X-Message-Number: 8094
Subject: CRYONICS Re: computers and errors
Date: Thu, 17 Apr 1997 10:47:57 -0400
From: "Perry E. Metzger" <>

> From:  (Thomas Donaldson)
> Date: Wed, 16 Apr 1997 23:56:33 -0700 (PDT)
> 
> One of the problems with making an ordinary computer alive and
> intelligent in the same way we are alive and intelligent, I think,
> is that of also imitating ERRORS. As human beings, we can sometimes
> be wrong, confused, etc etc. If we really wanted an emulation, we'd
> have to someone arrange that the emulation is also wrong, confused,
> etc etc on the same occasions and the same way. Doing that raises
> much harder programming problems than just giving perfect answers
> every time.

This is a very weak argument. It operates on the dubious premise that
mistakes are the result of imperfect implementation of somehow
"perfect" human programming.

In fact, the reason you incorrectly decided to invest in IBM instead
of in WallMart cannot be attributed to imperfection in your mind but
is instead due to the fact that you CANNOT predict some things, and
you CANNOT produce a closed form algorithmic solution to every
problem.

The science fiction notion of the "perfect thinking machine", or even
the perfectly logical "Mr. Spock" like being, is completely out of
line with reality.

When we build artificial mechanisms capable of intelligent thought,
they will be imperfect, period. There is no perfect way to pick the
"right" thing to do in any given situation -- there aren't even
reasonable decision criteria for doing so, and in any case any
decision criteria you could possibly arrive at would have to be arational.

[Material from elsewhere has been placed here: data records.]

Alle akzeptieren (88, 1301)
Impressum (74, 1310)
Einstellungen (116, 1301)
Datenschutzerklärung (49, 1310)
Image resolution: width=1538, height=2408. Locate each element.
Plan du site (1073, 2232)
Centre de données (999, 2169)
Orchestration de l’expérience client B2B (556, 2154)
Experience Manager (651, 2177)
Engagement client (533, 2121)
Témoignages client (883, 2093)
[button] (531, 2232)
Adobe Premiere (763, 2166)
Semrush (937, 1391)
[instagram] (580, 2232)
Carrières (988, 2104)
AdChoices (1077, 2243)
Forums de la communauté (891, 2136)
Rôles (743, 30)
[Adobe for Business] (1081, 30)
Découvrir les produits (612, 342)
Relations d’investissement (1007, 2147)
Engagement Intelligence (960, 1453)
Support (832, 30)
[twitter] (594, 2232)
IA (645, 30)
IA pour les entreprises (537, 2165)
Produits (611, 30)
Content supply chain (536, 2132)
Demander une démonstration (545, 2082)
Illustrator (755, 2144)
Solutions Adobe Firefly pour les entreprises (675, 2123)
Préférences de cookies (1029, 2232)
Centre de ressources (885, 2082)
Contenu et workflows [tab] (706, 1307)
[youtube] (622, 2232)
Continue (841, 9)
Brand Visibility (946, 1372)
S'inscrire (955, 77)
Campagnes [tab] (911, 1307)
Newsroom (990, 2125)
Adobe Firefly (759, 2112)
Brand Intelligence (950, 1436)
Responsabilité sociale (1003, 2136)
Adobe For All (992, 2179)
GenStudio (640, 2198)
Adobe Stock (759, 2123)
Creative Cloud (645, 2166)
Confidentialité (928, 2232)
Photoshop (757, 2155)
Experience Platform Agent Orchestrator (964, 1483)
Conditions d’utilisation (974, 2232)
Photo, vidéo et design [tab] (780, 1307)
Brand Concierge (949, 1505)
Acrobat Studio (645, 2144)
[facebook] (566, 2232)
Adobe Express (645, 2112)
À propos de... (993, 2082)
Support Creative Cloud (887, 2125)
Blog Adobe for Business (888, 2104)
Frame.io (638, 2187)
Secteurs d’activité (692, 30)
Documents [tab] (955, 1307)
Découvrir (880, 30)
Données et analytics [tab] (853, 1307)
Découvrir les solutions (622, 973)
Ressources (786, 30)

Perfect algorithms cannot be devised to do even a tiny fraction of the
tasks any intelligent entity must perform. *OF NECESSITY* any such
entity will make mistakes.

> I'd even suggest that one very good way to tell that you are
> conversing with a computer (in the classic Turing test) is to watch
> what happens when things don't come out right. The
> misunderstandings, mistakes, blunders, etc that people sometimes
> make says a lot more about how they work than when everything is
> done correctly.

Why would you assume we *could* build a "perfect thinking machine"
even if we wanted to? If there are three ways you can parse something
someone said, if you are using real world audio reception devices
(ears or microphones) that introduce noise into sensing instead of
some impossible to build "perfect" devices, if you operate by science
and not by magic, you cannot help but sometimes mis-parse or mis-hear
what someone says. The idea that you could somehow produce this
"perfect thinking machine" is completely out of line with reality.